The Tardis time machine / spaceship in Dr. Who was disguised as a police box.

Why IoT Security Is Like a Time Machine from Dr. Who

Everyday, there seems to be new headlines warning of IoT security disasters, little of it is really new. Meanwhile, there are relevant security lessons to be gleaned from the classic British science-fiction series.

While there are real problems to be addressed with IoT security, much of the proposed solutions seem to be generic, failing to take into account the human factor of hacking and the economic factor, says Derek Kerton, founder of the Kerton Group and founder and chairman of the Telecom Council of Silicon Valley.

The Economics of Hacking

“If nobody cares about hacking your device, that is more important than how good your encryption is,” Kerton says. “Economics dictates security. But it also dictates the cost-benefit analysis for the hacker. If you are doing security merely from an engineering perspective, it is like coming up with the world’s best technology but not having a business plan or a value proposition.”

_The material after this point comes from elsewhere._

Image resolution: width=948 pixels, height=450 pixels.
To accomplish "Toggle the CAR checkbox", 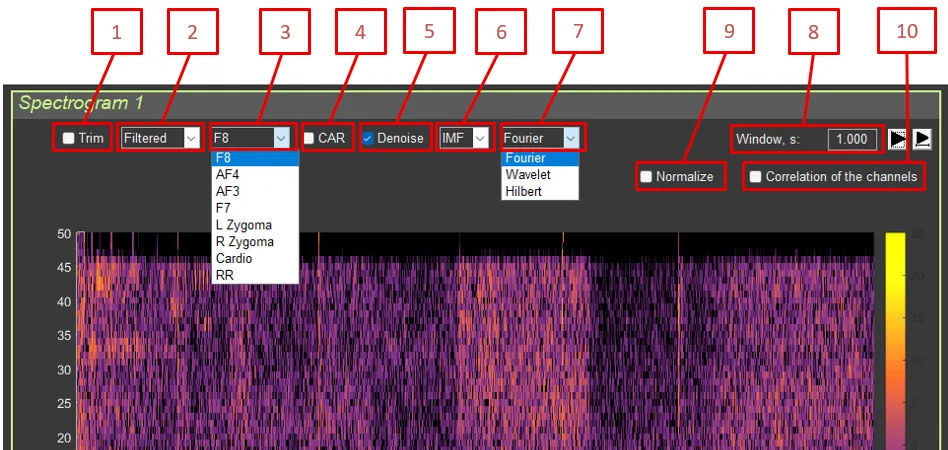I will click(309, 138).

Of Hacking, Time Machines, and Bike Locks

Instead of giving up on the plans for ambitious technology because of an inherent security risk, Kerton recommends that companies ask: “what is in it for the hacker?” and “how can we make it so that there is less in it for him and make it hard enough for him not to do it.” You don’t want to be the lowest hanging fruit for a hacker.

“This reminds me of the TARDIS time machine and spacecraft in Dr. Who,” Kerton says. “It looks like a normal police box from the outside. But if you knew what it was, you would probably steal it.”

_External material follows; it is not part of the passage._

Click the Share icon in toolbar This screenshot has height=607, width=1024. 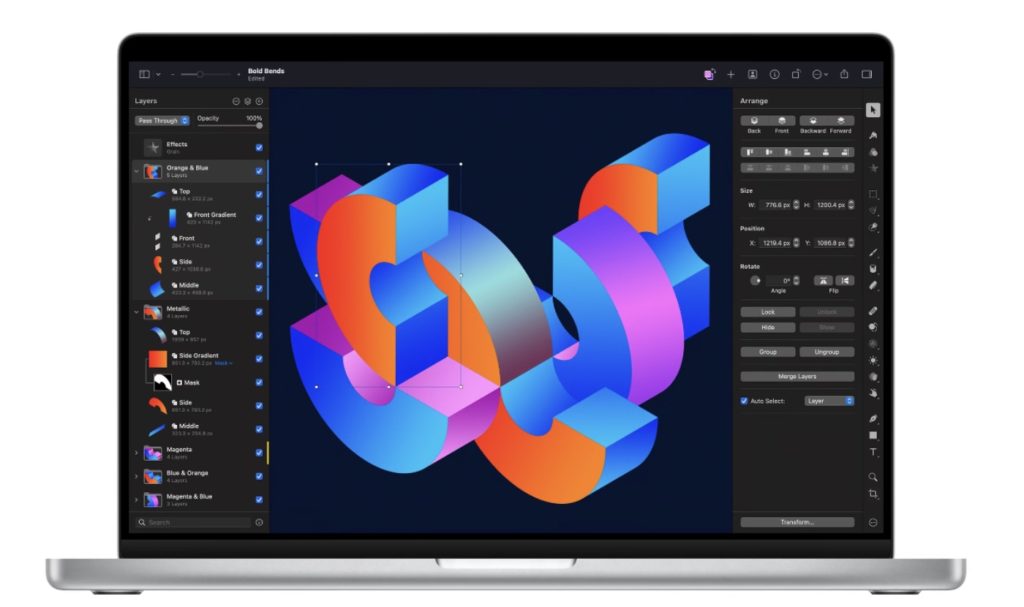point(844,74)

An important trick to avoid getting hacked is to design your application so it doesn't look appealing to a hacker—so it looks more like a police box than a time machine. 

The parallels between hacking and theft is often overlooked. Ultimately, IoT security—or any kind of security—isn’t all that different than, say, locking up a bicycle in a public place. “I don’t have to have the perfect lock for my bike; I just have to lock it up better than the next bicycle. The worse the bicycle is, the better my security is. That’s just economics. If you have a crappy bike with a decent lock, nobody is going to steal it.”

That doesn’t mean companies should aspire to have subpar technologies to bolster their security, but that they should aspire to understand the mindset of a hacker rather than focusing solely on technological solutions.

In the economics of hacking, everything isn’t necessarily about money. Prestige or bragging rights are often a part of hacker’s payback.

To improve your IoT security, try to understand what would drive a hacker to target your technology in the first place.

As Sun Tzu said millennia ago: “To know your enemy, you must become your enemy.”